Thursday, May 26, 2011

怀疑

一直漂浮不定。

真的很怀疑自己。

从来都不知道自己要什么。

一直都活着别人的命。

不知道自己的极限在哪里。

不知道‘’到底去了哪里。


Tuesday, May 24, 2011

抱歉

最近开始上课了,
所以“挂在网上”的时间减少了。

我也不会频密地更新我的部落格。

我的读者们(如果有啦),很抱歉咯。

中六的课程真的不是开玩笑的。
我不敢像中学那样浪费时间了。

怕怕。。。

Friday, May 20, 2011

新目标

去年SPM的目标是11A+。
虽然只有11As,并没有全A+,但对我来说已经是奇迹了。
因为我已尽力,没有后悔。

今年,新生活,新环境,也要有新目标。

Bio - 4.0
Chem - 4.0
Maths T - 4.0
PA - 4.0
MUET - Band 5


我最喜欢的名句:
“天下无难事,只怕有心人。”

Nothing is Impossible.

先不管我做不做到,我会努力的。

不知自己有没有实力,在这里乱放屁。哈哈。。。XD!
请见谅。

Tuesday, May 17, 2011

最终

经过几次的挣扎,

多次的落泪,

多次的心痛,

累倒了。

不过,生活还是要继续的。

做了决定。
多么困难的一个决定。

我终于屈服了。
不得不屈服。

我还是没办法叛逆。

做了决定后,说不上开心,只是比较轻松了。

没办法改变环境,那只好改变心境。

从今,我要更加努力。
让奇迹第二度发生。

就像中五一样,靠自己的努力创造了一个奇迹。

第二次的奇迹会发生在2012年。
敬请期待。

Monday, May 16, 2011

等待

等待着一个人。

在我伤心时,不说别哭了。
在我坚强时,说别逞强了。
在我诉苦时,静静地聆听。
在我需要时,紧紧地拥抱。

不需要很帅,
不需要很高。

只要体贴。

有这么一个人吗?

Saturday, May 14, 2011

Orientation Week

Chinese Version:
最近我的篇章都很EMO。

好吧,这次别这么EMO了。
说说我这星期的新生迎新会(Orientation Week)。

第一天,
超不习惯的,因为在家轻松了4个月,突然要严肃,认真起来真有点困难。
听了一大堆的校规,还被Committees骂,不爽。
我不是没被Seniors这样骂过,只是觉得OW第一天就有必要这么做吗?
还要回家做萤火虫Costume和签名簿。

*很多人在这天就放弃去Form6了。

第二天(没人记得我的生日),
到学校,要穿Costume。我生日这天还要这么做。T.T
一整天的Taklimat/Ceramah。
虽然很闷,其实对于STPM的学生,是很重要的事情的。
尽量去专心听,不过坐了一整天,脚麻痹,屁股痛。

*又有一些人在这天放弃F6了。

Wednesday, May 11, 2011

Not that BAD.

It's not that bad.

I know.

Maybe i just put too much stress on myself.
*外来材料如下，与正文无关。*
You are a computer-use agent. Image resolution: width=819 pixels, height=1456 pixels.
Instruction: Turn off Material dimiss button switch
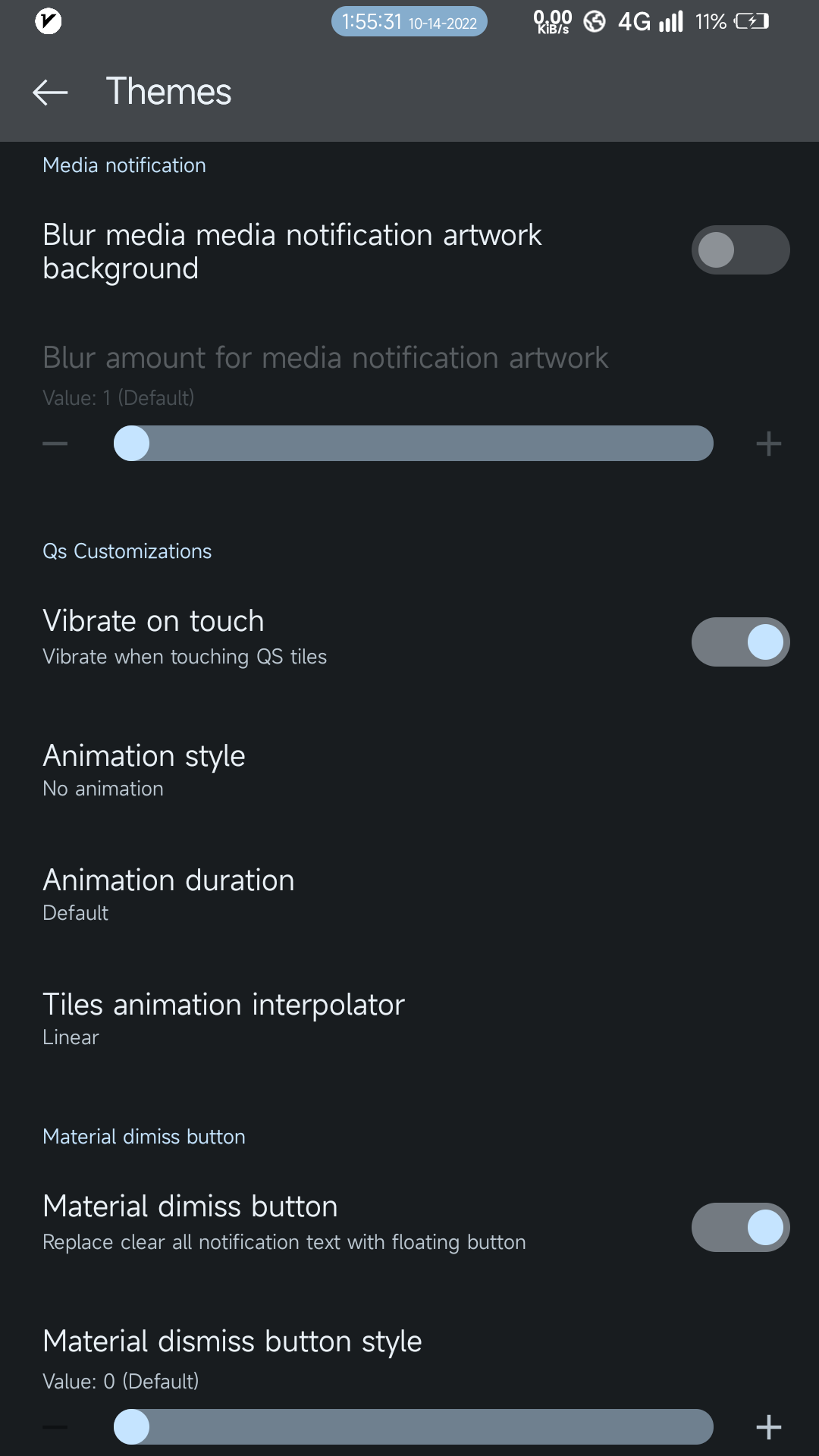point(740,1227)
Trying to think on the good side.

I'm very tired these few days because of the STK Orientation Week.

Just 2 more days to go.

I will update my blog after this Orientation Week because i'm tired and i'm lazy now.

Take care.

Tuesday, May 10, 2011

生日

生日的这一天

突然很想哭。









最近都很想哭。

Thursday, May 5, 2011

It's doesn't Matter.

Now, what i really want is really doesn't matter anymore.
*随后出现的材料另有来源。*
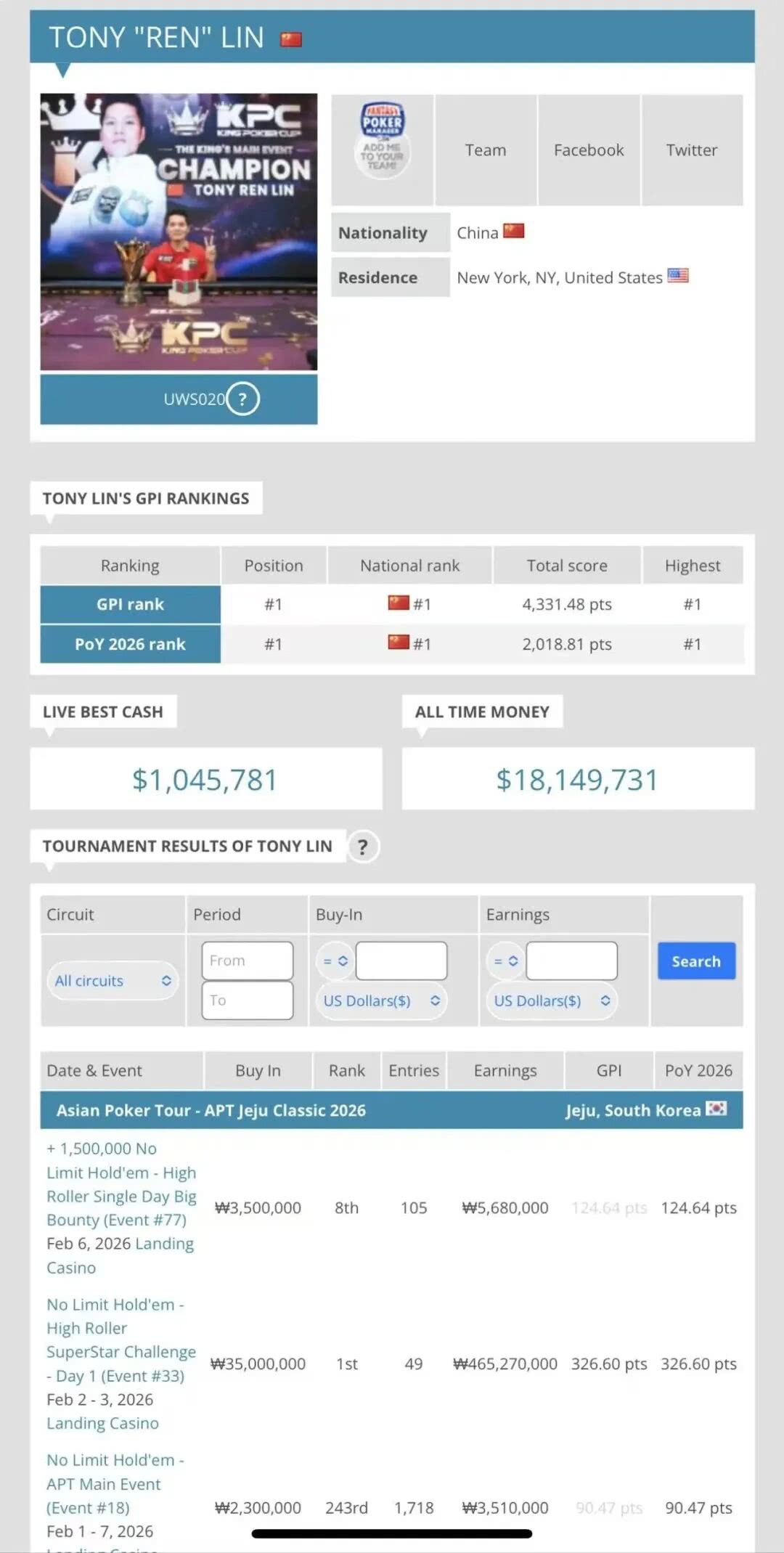Click the question mark next to Tournament Results
Viewport: 784px width, 1553px height.
(363, 847)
Because what i really want is DANCE.
As you can see from my blog address - dancedreamhunter.
Did u notice it?!
ARG! I'm so damn frustrated.

My further study is depending on JPA now.
N they delayed the time to check the result
from 29th April to 6th May, then delayed to 9th May.
I'm really GRRRR!!! I'm so mentally tired of all these things.
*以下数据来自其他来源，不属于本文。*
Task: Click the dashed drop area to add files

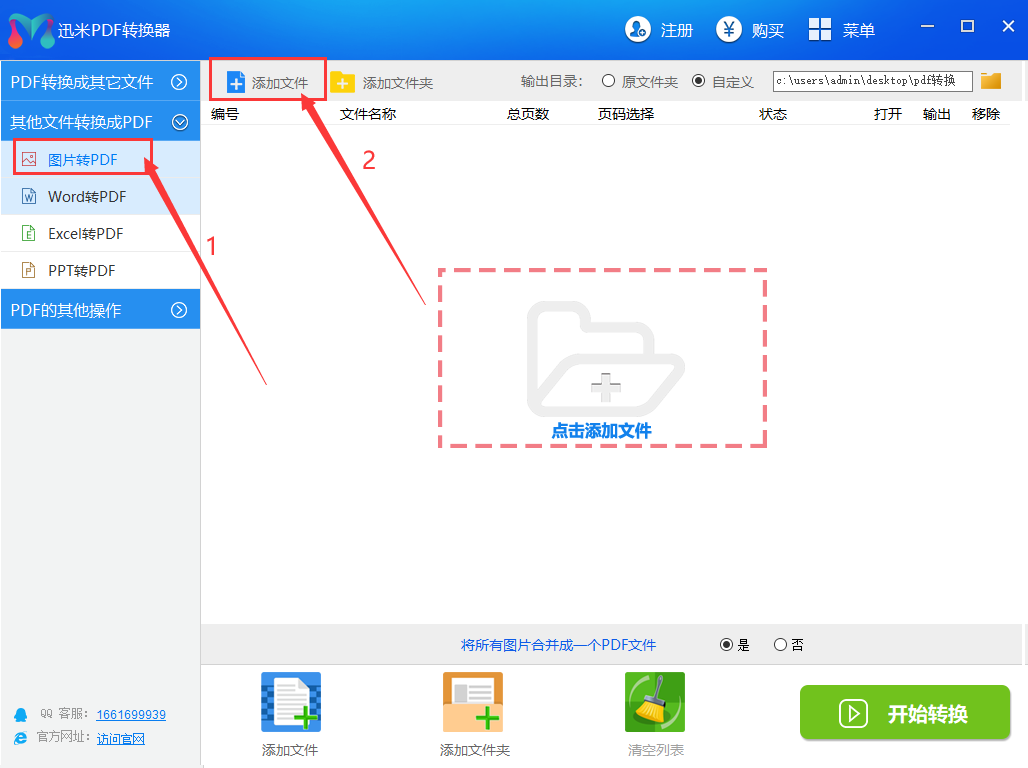Action: [x=602, y=358]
Before this, my parents said they allow me to study at LKW because i already got the LKW scholarship if i don't get JPA scholarship.
And now, they are not sure. They probably want me to go Form 6 if i don't get the JPA scholarship.

So the most safe way is to get JPA so i no need study form 6.
And JPA keep on delaying the date until 9th May which is the registration date for form 6.
So now i must go to register first?! ****ing! T_T

So what i really want is doesn't matter anymore.
The most important is I don't want go Form 6!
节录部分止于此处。